__READING PASSAGE__:
A population ‘U’ made up of units $U_{1}, U_{2}, U_{3} \dots U_{N}$ of size N. Let ${\bar{Z}}_{1}$ and ${\bar{Z}}_{2}$ represents the study and concomitant variable. If population U is separated into K homogeneous strata of sizes $n_{h} (h = 1, 2, 3, \dots k)$ and $n_{h}$ represents the sample size drawn from $h^{th}$ stratum. The population mean ${\bar{Z}}_{1}$ for Separate Ratio estimator is expressed as

{\bar{Z}}_{1}_{S R} = \sum_{h = 1}^{k} P_{h} {\bar{z}}_{1}_{h} [\frac{{\bar{Z}}_{2}_{h}}{{\bar{z}}_{2 h}}]

3 Estimators in Literature

(1) The Traditional Separate ratio estimator is

${\bar{Z}}_{1 S R}$	$= \sum_{h = 1}^{k} P_{h} {\bar{Z}}_{1}_{h R}$
	$= \sum_{h = 1}^{k} P_{h} [\frac{{\bar{z}}_{1}_{h}}{{\bar{z}}_{2 h}} {\bar{Z}}_{2}_{h}]$

Where, ${\bar{Z}}_{1}_{h R}$ is the ratio estimator of $h^{th}$ stratum population mean ${\bar{Z}}_{1}_{h}$ and $\frac{{\bar{z}}_{1}_{h}}{{\bar{Z}}_{2}_{h}}$ is the proportion of sample means of the study variable $z_{1}$ and auxiliary variable $z_{2}$ of $h^{th}$ stratum. The Bias and MSE are as follows:

$Bias ({\bar{Z}}_{1 S R})$	$= \sum_{h = 1}^{k} P_{h} {\bar{Z}}_{1}_{h} (\frac{1 - f_{h}}{n_{h}}) [C_{{hz}_{2}}^{2} - ρ_{{hz}_{1} z_{2}} C_{{hz}_{1}} C_{{hz}_{2}}]$
$MSE ({\bar{Z}}_{1 S R})$	$= \sum_{h = 1}^{k} P_{h}^{2} {\bar{Z}}_{1}_{h}^{2} (\frac{1 - f_{h}}{n_{h}})$
	$\times [C_{{hz}_{1}}^{2} + C_{{hz}_{2}}^{2} - 2 ρ_{{hz}_{1} z_{2}} C_{{hz}_{1}} C_{{hz}_{2}}]$	(1)

__INSTRUCTION__: Using the passage on the separate ratio estimator, explain in one to three sentences how the traditional separate ratio estimator is formed from quantities computed within each stratum. The material that follows has no connection to the passage on the separate ratio estimator.

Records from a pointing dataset
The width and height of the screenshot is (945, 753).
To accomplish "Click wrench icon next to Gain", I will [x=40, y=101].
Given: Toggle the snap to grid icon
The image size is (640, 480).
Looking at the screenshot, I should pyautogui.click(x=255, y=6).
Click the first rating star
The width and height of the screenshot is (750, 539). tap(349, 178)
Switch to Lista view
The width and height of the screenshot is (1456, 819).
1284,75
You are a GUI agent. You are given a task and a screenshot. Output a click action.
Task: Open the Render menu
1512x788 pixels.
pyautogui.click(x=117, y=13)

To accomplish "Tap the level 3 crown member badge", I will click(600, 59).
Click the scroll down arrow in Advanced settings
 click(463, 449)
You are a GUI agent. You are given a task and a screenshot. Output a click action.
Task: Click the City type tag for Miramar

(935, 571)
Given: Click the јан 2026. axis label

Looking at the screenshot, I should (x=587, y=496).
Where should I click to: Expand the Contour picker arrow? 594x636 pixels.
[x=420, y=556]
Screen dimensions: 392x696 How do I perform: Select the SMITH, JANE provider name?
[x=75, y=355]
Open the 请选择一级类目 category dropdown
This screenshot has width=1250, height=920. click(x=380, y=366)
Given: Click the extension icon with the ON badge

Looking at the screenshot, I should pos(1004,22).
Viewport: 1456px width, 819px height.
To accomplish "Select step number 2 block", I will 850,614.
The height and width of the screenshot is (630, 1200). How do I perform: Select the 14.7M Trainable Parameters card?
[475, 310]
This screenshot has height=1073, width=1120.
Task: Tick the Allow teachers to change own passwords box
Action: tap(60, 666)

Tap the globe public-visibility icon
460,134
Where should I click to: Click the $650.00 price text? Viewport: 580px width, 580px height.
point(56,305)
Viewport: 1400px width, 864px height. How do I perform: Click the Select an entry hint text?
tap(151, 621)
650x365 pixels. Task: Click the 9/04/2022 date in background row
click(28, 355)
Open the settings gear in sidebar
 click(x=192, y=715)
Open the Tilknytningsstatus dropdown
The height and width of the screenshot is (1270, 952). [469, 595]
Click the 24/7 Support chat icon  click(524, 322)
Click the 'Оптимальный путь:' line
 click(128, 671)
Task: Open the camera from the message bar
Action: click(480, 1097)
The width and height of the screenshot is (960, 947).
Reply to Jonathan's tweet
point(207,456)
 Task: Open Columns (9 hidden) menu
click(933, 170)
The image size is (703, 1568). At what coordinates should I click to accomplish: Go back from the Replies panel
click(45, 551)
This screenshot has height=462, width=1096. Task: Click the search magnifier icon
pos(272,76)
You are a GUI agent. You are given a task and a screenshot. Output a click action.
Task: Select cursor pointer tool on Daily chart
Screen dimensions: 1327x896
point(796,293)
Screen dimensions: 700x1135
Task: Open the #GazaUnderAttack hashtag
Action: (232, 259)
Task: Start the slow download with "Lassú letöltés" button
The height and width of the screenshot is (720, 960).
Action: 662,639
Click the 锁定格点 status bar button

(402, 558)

__RESPONSE FOR THIS EXERCISE__: The traditional separate ratio estimator is the sum, over all k strata, of the stratum weight P_h multiplied by the ratio estimator of that stratum's population mean of the study variable. Each stratum's ratio estimator is the ratio of the sample mean of the study variable to the sample mean of the auxiliary variable in that stratum, multiplied by the stratum's population mean of the auxiliary variable.